Listed records:
::::

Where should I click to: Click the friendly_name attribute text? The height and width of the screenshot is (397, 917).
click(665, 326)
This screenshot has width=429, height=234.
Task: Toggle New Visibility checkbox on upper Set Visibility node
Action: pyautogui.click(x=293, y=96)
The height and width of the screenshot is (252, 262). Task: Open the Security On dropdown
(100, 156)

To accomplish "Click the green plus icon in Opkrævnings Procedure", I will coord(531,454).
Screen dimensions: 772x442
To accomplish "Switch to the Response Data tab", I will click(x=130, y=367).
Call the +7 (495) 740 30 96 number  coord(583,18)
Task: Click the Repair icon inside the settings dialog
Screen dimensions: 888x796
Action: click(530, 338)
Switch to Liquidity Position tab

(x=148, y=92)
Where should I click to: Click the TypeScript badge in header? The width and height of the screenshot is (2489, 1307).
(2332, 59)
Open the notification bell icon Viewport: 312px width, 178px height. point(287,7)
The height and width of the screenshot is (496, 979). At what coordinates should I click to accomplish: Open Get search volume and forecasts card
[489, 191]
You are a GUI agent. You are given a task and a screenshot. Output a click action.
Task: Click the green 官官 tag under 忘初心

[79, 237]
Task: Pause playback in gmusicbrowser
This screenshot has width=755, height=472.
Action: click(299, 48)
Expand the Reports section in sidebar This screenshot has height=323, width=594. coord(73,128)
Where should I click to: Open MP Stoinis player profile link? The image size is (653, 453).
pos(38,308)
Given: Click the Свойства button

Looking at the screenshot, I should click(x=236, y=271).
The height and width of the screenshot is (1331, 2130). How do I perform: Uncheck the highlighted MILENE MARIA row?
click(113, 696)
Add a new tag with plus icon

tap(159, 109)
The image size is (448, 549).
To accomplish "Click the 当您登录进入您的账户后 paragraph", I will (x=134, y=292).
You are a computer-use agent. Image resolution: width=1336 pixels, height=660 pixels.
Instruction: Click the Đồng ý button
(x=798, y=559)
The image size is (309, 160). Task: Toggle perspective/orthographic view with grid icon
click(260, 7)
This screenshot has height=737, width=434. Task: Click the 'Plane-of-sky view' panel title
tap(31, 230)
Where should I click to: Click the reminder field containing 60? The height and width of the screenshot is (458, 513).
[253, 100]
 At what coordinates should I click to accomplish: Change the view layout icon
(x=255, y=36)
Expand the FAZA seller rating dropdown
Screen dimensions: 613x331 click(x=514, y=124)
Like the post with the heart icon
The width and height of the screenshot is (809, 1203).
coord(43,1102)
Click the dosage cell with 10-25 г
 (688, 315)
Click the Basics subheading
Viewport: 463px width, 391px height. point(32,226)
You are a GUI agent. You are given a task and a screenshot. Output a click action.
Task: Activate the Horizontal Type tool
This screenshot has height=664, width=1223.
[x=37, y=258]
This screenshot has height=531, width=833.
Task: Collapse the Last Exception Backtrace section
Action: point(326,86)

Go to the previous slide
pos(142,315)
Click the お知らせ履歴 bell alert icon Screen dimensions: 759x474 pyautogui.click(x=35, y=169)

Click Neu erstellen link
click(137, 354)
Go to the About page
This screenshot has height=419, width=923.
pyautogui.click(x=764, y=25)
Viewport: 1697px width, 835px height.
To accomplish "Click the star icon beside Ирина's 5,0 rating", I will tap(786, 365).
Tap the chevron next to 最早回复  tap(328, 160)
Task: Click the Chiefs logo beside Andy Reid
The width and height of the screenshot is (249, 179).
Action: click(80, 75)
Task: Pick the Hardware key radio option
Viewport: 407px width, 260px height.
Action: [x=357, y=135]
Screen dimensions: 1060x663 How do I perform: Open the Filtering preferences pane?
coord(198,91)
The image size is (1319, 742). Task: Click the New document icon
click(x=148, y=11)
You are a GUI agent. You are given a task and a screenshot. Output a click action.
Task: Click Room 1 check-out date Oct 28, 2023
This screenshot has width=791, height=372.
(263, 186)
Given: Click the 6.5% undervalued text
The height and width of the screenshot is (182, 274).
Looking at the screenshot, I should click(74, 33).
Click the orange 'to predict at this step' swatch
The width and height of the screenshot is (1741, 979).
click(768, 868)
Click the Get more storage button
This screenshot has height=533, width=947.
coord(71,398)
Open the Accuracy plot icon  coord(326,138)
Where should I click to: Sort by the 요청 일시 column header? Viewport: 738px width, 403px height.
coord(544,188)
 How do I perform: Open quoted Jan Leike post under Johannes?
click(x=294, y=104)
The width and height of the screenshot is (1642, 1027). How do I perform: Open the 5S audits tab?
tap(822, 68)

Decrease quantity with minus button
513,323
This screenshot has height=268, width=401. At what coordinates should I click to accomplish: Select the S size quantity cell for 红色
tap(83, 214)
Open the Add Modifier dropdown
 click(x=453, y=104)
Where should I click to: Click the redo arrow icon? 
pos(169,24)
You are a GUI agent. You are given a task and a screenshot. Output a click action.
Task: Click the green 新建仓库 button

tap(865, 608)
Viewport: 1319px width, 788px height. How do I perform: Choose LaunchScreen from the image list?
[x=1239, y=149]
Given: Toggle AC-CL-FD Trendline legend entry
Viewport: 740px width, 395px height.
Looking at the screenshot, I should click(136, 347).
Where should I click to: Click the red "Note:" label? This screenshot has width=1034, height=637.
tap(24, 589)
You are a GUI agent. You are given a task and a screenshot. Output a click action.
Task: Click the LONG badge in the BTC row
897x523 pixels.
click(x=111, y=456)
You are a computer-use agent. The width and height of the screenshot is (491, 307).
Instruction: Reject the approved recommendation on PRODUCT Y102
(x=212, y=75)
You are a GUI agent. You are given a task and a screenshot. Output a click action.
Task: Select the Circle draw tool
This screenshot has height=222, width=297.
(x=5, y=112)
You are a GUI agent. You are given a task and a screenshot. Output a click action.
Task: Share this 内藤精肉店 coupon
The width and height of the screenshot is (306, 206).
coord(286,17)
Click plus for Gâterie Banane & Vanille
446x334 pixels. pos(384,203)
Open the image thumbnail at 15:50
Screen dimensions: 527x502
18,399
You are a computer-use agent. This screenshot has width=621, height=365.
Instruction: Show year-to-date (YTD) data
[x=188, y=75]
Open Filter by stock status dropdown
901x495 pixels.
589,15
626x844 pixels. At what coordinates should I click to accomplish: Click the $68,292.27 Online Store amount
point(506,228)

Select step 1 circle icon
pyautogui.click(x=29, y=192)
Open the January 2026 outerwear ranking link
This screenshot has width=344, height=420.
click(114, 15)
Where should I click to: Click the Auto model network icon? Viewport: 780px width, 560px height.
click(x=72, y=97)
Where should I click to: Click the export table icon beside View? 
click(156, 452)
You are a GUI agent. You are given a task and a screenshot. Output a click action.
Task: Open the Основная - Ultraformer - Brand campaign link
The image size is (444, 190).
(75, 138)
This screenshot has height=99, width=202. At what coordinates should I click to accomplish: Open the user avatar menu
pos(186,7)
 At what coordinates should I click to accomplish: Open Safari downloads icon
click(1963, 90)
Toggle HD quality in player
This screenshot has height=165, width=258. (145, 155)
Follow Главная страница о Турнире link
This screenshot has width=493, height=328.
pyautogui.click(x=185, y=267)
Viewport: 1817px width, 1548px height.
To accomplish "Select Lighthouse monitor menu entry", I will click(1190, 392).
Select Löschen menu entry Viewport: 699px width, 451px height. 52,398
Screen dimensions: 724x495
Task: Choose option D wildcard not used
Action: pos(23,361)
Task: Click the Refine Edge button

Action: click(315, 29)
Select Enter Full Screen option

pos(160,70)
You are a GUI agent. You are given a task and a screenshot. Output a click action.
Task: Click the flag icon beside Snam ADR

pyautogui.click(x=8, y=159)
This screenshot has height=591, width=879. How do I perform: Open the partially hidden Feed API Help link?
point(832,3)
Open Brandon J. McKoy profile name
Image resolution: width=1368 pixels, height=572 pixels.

::::

Set problem: Copy all of the lines above exactly, changing nothing.

Output of the task:
Where should I click to: Click the friendly_name attribute text? The height and width of the screenshot is (397, 917).
click(665, 326)
This screenshot has width=429, height=234.
Task: Toggle New Visibility checkbox on upper Set Visibility node
Action: pyautogui.click(x=293, y=96)
The height and width of the screenshot is (252, 262). Task: Open the Security On dropdown
(100, 156)

To accomplish "Click the green plus icon in Opkrævnings Procedure", I will coord(531,454).
Screen dimensions: 772x442
To accomplish "Switch to the Response Data tab", I will click(x=130, y=367).
Call the +7 (495) 740 30 96 number  coord(583,18)
Task: Click the Repair icon inside the settings dialog
Screen dimensions: 888x796
Action: click(530, 338)
Switch to Liquidity Position tab

(x=148, y=92)
Where should I click to: Click the TypeScript badge in header? The width and height of the screenshot is (2489, 1307).
(2332, 59)
Open the notification bell icon Viewport: 312px width, 178px height. point(287,7)
The height and width of the screenshot is (496, 979). At what coordinates should I click to accomplish: Open Get search volume and forecasts card
[489, 191]
You are a GUI agent. You are given a task and a screenshot. Output a click action.
Task: Click the green 官官 tag under 忘初心

[79, 237]
Task: Pause playback in gmusicbrowser
This screenshot has width=755, height=472.
Action: click(299, 48)
Expand the Reports section in sidebar This screenshot has height=323, width=594. coord(73,128)
Where should I click to: Open MP Stoinis player profile link? The image size is (653, 453).
pos(38,308)
Given: Click the Свойства button

Looking at the screenshot, I should click(x=236, y=271).
The height and width of the screenshot is (1331, 2130). How do I perform: Uncheck the highlighted MILENE MARIA row?
click(113, 696)
Add a new tag with plus icon

tap(159, 109)
The image size is (448, 549).
To accomplish "Click the 当您登录进入您的账户后 paragraph", I will (x=134, y=292).
You are a computer-use agent. Image resolution: width=1336 pixels, height=660 pixels.
Instruction: Click the Đồng ý button
(x=798, y=559)
The image size is (309, 160). Task: Toggle perspective/orthographic view with grid icon
click(260, 7)
This screenshot has height=737, width=434. Task: Click the 'Plane-of-sky view' panel title
tap(31, 230)
Where should I click to: Click the reminder field containing 60? The height and width of the screenshot is (458, 513).
[253, 100]
 At what coordinates should I click to accomplish: Change the view layout icon
(x=255, y=36)
Expand the FAZA seller rating dropdown
Screen dimensions: 613x331 click(x=514, y=124)
Like the post with the heart icon
The width and height of the screenshot is (809, 1203).
coord(43,1102)
Click the dosage cell with 10-25 г
 (688, 315)
Click the Basics subheading
Viewport: 463px width, 391px height. point(32,226)
You are a GUI agent. You are given a task and a screenshot. Output a click action.
Task: Activate the Horizontal Type tool
This screenshot has height=664, width=1223.
[x=37, y=258]
This screenshot has height=531, width=833.
Task: Collapse the Last Exception Backtrace section
Action: point(326,86)

Go to the previous slide
pos(142,315)
Click the お知らせ履歴 bell alert icon Screen dimensions: 759x474 pyautogui.click(x=35, y=169)

Click Neu erstellen link
click(137, 354)
Go to the About page
This screenshot has height=419, width=923.
pyautogui.click(x=764, y=25)
Viewport: 1697px width, 835px height.
To accomplish "Click the star icon beside Ирина's 5,0 rating", I will tap(786, 365).
Tap the chevron next to 最早回复  tap(328, 160)
Task: Click the Chiefs logo beside Andy Reid
The width and height of the screenshot is (249, 179).
Action: click(80, 75)
Task: Pick the Hardware key radio option
Viewport: 407px width, 260px height.
Action: [x=357, y=135]
Screen dimensions: 1060x663 How do I perform: Open the Filtering preferences pane?
coord(198,91)
The image size is (1319, 742). Task: Click the New document icon
click(x=148, y=11)
You are a GUI agent. You are given a task and a screenshot. Output a click action.
Task: Click Room 1 check-out date Oct 28, 2023
This screenshot has width=791, height=372.
(263, 186)
Given: Click the 6.5% undervalued text
The height and width of the screenshot is (182, 274).
Looking at the screenshot, I should click(74, 33).
Click the orange 'to predict at this step' swatch
The width and height of the screenshot is (1741, 979).
click(768, 868)
Click the Get more storage button
This screenshot has height=533, width=947.
coord(71,398)
Open the Accuracy plot icon  coord(326,138)
Where should I click to: Sort by the 요청 일시 column header? Viewport: 738px width, 403px height.
coord(544,188)
 How do I perform: Open quoted Jan Leike post under Johannes?
click(x=294, y=104)
The width and height of the screenshot is (1642, 1027). How do I perform: Open the 5S audits tab?
tap(822, 68)

Decrease quantity with minus button
513,323
This screenshot has height=268, width=401. At what coordinates should I click to accomplish: Select the S size quantity cell for 红色
tap(83, 214)
Open the Add Modifier dropdown
 click(x=453, y=104)
Where should I click to: Click the redo arrow icon? 
pos(169,24)
You are a GUI agent. You are given a task and a screenshot. Output a click action.
Task: Click the green 新建仓库 button

tap(865, 608)
Viewport: 1319px width, 788px height. How do I perform: Choose LaunchScreen from the image list?
[x=1239, y=149]
Given: Toggle AC-CL-FD Trendline legend entry
Viewport: 740px width, 395px height.
Looking at the screenshot, I should click(136, 347).
Where should I click to: Click the red "Note:" label? This screenshot has width=1034, height=637.
tap(24, 589)
You are a GUI agent. You are given a task and a screenshot. Output a click action.
Task: Click the LONG badge in the BTC row
897x523 pixels.
click(x=111, y=456)
You are a computer-use agent. The width and height of the screenshot is (491, 307).
Instruction: Reject the approved recommendation on PRODUCT Y102
(x=212, y=75)
You are a GUI agent. You are given a task and a screenshot. Output a click action.
Task: Select the Circle draw tool
This screenshot has height=222, width=297.
(x=5, y=112)
You are a GUI agent. You are given a task and a screenshot. Output a click action.
Task: Share this 内藤精肉店 coupon
The width and height of the screenshot is (306, 206).
coord(286,17)
Click plus for Gâterie Banane & Vanille
446x334 pixels. pos(384,203)
Open the image thumbnail at 15:50
Screen dimensions: 527x502
18,399
You are a computer-use agent. This screenshot has width=621, height=365.
Instruction: Show year-to-date (YTD) data
[x=188, y=75]
Open Filter by stock status dropdown
901x495 pixels.
589,15
626x844 pixels. At what coordinates should I click to accomplish: Click the $68,292.27 Online Store amount
point(506,228)

Select step 1 circle icon
pyautogui.click(x=29, y=192)
Open the January 2026 outerwear ranking link
This screenshot has width=344, height=420.
click(114, 15)
Where should I click to: Click the Auto model network icon? Viewport: 780px width, 560px height.
click(x=72, y=97)
Where should I click to: Click the export table icon beside View? 
click(156, 452)
You are a GUI agent. You are given a task and a screenshot. Output a click action.
Task: Open the Основная - Ultraformer - Brand campaign link
The image size is (444, 190).
(75, 138)
This screenshot has height=99, width=202. At what coordinates should I click to accomplish: Open the user avatar menu
pos(186,7)
 At what coordinates should I click to accomplish: Open Safari downloads icon
click(1963, 90)
Toggle HD quality in player
This screenshot has height=165, width=258. (145, 155)
Follow Главная страница о Турнире link
This screenshot has width=493, height=328.
pyautogui.click(x=185, y=267)
Viewport: 1817px width, 1548px height.
To accomplish "Select Lighthouse monitor menu entry", I will click(1190, 392).
Select Löschen menu entry Viewport: 699px width, 451px height. 52,398
Screen dimensions: 724x495
Task: Choose option D wildcard not used
Action: pos(23,361)
Task: Click the Refine Edge button

Action: click(315, 29)
Select Enter Full Screen option

pos(160,70)
You are a GUI agent. You are given a task and a screenshot. Output a click action.
Task: Click the flag icon beside Snam ADR

pyautogui.click(x=8, y=159)
This screenshot has height=591, width=879. How do I perform: Open the partially hidden Feed API Help link?
point(832,3)
Open Brandon J. McKoy profile name
Image resolution: width=1368 pixels, height=572 pixels.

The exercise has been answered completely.